This Bridge Financing provides the Company with sufficient funds to operate through September 30, 2009, during which time the Company will continue its ongoing discussions with potential investors in order to secure long term equity financing. The Company recently announced that it has signed a non-binding term sheet for a private placement of American Depositary Shares (each representing one ordinary share) (“ADSs”) for up to $55 million in which the lead investors would purchase an aggregate of up to $30 million, with the balance of approximately $25 million reserved for other investors mutually acceptable to both the Company and the lead investors.
This Bridge Financing consists of convertible notes and warrants. The convertible notes are in the principal amount of $3.0 million, and pay interest at the rate of 8% per annum with a maturity date of September 30, 2009. At the option of the lenders, the principal is convertible into Company ADSs (“Conversion ADSs”) at the closing of the Company’s next equity financing prior to their maturity at a price per share equal to the lower of (i) 90% of the per share price in such financing and (ii) the volume weighted average price of the Company’s ADSs on NASDAQ for the 30 trading day period ending on the closing date of the Bridge Financing. The warrants are of a five year duration and entitle the holders thereof to receive common stock equal to 50% of the Conversion ADSs at an exercise price equal to the per share price paid in the Company’s next equity financing. If the bridge loan notes are converted in connection with the next equity financing, the holder will participate on the same terms and conditions as any other cash investor, including the right to receive, in addition to the ordinary shares of the Company issuable upon conversion of the loan notes, warrants having the same terms as those, if any, issued to the investors in the next equity financing.
In connection with this Bridge Financing, the lenders under a currently outstanding $2.5 million bridge loan agreed to extend the maturity date of their loan notes to September 30, 2009.
No assurance can be given regarding whether, or on what terms, the Company will be able to secure longer term financing in order to permit the continued funding of the Company’s operations beyond September 30, 2009.

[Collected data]

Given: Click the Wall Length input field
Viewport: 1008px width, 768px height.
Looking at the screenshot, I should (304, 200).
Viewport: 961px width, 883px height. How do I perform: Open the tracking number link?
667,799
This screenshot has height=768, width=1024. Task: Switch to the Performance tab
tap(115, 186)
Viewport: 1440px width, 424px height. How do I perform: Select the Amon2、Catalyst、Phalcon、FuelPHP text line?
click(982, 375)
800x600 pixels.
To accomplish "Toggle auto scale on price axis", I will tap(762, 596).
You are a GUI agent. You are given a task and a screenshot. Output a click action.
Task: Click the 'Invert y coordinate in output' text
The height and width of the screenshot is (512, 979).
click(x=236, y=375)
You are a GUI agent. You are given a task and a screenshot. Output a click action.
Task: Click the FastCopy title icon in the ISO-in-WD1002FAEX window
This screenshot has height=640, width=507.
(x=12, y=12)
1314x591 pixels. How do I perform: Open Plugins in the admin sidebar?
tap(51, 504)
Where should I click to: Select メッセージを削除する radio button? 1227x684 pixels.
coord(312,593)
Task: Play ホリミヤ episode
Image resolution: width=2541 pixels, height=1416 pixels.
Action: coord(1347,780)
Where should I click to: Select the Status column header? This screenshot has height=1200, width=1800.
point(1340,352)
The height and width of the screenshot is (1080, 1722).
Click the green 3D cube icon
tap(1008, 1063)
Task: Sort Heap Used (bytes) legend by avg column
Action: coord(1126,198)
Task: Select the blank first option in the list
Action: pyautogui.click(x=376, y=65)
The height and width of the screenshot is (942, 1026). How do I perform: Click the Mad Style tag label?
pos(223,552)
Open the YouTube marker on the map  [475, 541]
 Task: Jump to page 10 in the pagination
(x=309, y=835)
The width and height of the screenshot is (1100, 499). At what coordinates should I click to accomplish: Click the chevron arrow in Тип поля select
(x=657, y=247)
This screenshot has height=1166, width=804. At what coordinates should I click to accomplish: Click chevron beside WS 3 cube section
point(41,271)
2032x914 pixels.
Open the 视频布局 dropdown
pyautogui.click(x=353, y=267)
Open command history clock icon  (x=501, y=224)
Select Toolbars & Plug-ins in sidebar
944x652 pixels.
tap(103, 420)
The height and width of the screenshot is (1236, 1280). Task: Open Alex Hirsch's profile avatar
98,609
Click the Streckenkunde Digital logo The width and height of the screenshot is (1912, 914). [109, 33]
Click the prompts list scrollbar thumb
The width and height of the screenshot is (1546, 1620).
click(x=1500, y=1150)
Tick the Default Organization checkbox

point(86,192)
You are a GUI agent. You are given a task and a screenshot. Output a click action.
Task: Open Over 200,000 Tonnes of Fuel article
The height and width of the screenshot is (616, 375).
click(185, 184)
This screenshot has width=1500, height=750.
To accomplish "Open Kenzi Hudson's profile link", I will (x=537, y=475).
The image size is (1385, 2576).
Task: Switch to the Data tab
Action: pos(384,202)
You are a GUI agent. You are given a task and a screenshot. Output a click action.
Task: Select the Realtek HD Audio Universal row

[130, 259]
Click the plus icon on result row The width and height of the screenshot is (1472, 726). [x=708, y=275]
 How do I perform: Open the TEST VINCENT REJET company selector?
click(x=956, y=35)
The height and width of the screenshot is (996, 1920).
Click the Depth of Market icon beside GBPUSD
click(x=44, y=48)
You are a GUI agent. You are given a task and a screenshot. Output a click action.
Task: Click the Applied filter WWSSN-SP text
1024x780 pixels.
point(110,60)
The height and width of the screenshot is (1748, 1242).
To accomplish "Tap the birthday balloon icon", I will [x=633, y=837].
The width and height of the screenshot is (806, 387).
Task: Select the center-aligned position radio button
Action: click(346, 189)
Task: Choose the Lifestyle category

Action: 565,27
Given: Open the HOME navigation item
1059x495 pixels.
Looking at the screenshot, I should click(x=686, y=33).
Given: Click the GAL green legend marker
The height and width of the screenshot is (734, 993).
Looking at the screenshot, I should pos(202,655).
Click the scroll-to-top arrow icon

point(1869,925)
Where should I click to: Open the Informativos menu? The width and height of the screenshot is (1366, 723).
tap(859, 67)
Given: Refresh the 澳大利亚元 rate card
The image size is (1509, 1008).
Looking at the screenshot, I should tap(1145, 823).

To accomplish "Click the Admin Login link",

◆ WORK ITEM
Using the bridge financing passage, explain in one to three sentences why the Company will keep talking with potential investors while the Bridge Financing funds its operations. The collected data is not needed for this work.

◆ COMPLETED EXERCISE
The Company is holding these discussions to secure long term equity financing. The Bridge Financing provides enough funds only through September 30, 2009, and longer term financing is needed to permit continued funding of operations beyond that date.